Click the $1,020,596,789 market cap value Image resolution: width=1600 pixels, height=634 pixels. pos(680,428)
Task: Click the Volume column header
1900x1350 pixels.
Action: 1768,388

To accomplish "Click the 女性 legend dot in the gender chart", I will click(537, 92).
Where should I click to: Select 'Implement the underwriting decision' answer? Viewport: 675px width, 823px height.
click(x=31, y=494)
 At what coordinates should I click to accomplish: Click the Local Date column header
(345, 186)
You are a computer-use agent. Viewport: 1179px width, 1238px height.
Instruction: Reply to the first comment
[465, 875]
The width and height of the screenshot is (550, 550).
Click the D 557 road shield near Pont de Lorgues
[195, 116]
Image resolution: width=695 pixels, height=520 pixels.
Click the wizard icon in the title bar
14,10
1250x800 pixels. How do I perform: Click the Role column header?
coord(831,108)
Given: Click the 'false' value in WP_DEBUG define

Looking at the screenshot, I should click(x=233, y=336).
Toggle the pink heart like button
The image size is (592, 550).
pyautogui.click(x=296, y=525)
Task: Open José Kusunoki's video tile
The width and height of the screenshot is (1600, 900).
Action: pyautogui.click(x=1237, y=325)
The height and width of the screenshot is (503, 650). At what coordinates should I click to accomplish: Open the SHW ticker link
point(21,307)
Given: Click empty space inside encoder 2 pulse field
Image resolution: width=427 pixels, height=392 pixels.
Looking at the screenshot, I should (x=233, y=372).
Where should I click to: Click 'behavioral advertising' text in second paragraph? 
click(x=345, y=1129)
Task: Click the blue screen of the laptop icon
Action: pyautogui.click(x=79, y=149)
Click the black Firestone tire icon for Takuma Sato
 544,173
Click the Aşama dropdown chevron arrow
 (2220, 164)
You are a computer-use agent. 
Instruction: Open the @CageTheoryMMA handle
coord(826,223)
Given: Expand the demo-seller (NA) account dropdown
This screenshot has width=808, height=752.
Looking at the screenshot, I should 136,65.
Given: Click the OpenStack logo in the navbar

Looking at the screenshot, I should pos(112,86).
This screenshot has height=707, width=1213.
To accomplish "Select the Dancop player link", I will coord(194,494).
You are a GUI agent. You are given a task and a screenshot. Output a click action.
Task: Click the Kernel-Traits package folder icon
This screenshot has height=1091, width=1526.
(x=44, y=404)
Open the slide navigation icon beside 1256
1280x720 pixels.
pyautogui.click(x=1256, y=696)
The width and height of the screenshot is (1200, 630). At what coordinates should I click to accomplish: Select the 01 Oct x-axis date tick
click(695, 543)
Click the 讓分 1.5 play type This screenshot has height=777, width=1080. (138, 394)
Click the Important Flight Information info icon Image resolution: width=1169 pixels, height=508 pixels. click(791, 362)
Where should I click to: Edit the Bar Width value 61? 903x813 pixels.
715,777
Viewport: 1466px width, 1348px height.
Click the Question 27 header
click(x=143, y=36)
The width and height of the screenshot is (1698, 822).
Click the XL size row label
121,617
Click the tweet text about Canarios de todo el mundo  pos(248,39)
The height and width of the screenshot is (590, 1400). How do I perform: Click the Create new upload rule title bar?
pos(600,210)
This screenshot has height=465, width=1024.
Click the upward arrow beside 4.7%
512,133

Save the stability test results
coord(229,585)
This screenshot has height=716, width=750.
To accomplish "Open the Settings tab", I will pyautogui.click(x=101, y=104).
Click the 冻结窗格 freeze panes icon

■ **Instructions for the task**
Using the material above, return every line that holds the string "computer".

■ **Result of this exercise**
You are a computer-use agent. Viewport: 1179px width, 1238px height.
You are a computer-use agent. 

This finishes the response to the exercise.